Chile has experienced a sharp growth slowdown. After peaking at nearly 6 percent in 2011, annual GDP growth has fallen to about 2 percent in recent years. Understanding what is driving this slowdown is of critical importance to gauging Chile’s medium-term outlook. This was the motivation for a companion paper (Blagrave and Santoro, 2016), where we find that a substantial part of the growth slowdown has been structural, with weak capital accumulation and slowing labor-input growth explaining more than two thirds of the decline in potential growth (50 and 20 percent of the total, respectively).1 Factors behind low investment growth have been investigated elsewhere (IMF, 2015; Albagli and Luttini, 2015; Blagrave and Santoro, 2016). Our goal in this paper is to better understand the role of declining labor-input growth and, in particular, the role of labor force participation and demographic trends.

After increasing steadily throughout much of the post-2000 period, labor force participation rates in Chile began to level off in 2011-12. The strong increase and subsequent slowdown in aggregate labor force participation is mostly due to changes in the female participation rate, which increased from around 35 percent in 2000 to nearly 50 percent in 2011 and has since leveled off. In contrast, male labor force participation has been stagnant for more than a decade.

In the context of these stylized facts, our contribution is to investigate the determinants of the changing participation rates in Chile using a cohort model similar to Fallick and Pingle (2007) and Balleer, Gomez-Salvador and Turunen (2014). Our analysis focuses on the role of age, business cycle, and cohort-specific effects in driving participation decisions for male and female workers.
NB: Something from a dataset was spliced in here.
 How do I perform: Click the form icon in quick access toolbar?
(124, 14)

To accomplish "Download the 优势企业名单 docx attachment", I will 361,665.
Our findings suggest an important relationship between age and participation rates—labor supply over the life cycle resembles an inverted U shape, with workers of both genders supplying more labor during the prime working ages of 35-54. In addition, we find that the business cycle influences the participation of non-prime aged males, with both younger and older workers supplying less labor when there is more economic slack—however, when controlling for enrollment in tertiary-level education, this effect disappears for younger workers, suggesting that enrollment is pro-cyclical and that young people choose to attain more education when job prospects are less favorable. The business cycle effect is even more pronounced for females, irrespective of age, possibly suggesting that women are more likely to be marginal employees or second earners.

Cohort-specific effects also shape labor supply decisions, with females born in the 1960s less likely to supply labor throughout their lives. Finally, time trends capture a large portion of the increase in female participation rates since the late 1990s. Even after controlling for changes in enrollment in tertiary education, strong time trends do not disappear, signaling that they likely capture the effects of policies or other cultural factors, such as a gradual improvement in population-wide perceptions of female work outside the home and increased availability of childcare facilities. The exact contribution of these factors remains an open question worthy of future research.

Having estimated the cohort model, we use the results to develop projection scenarios of future participation-rate dynamics based on expected demographic changes, which we then use to estimate the impact of demographics on potential growth in the medium term. We present several scenarios to evaluate the sensitivity of growth estimates to changes in the labor force participation rate. First, in a baseline absent any policy change, we present only the effect on participation rates of projected demographic factors (that is, population aging). In this scenario, participation rates would be 1/5 of a percentage point lower by 2021. Then, we present two alternatives, one where the rate of female labor force participation continues to rise, in line with recent historical trends, while that of men remains at the current elevated level, and a second scenario which adds a positive trend in male participation rates (increasing for older workers). In the second, most optimistic scenario in which participation rates of both males and females continue on the slight upward trend observed in the past, potential growth could be higher by up to 1/4 percentage points in the medium term, relative to our baseline scenario.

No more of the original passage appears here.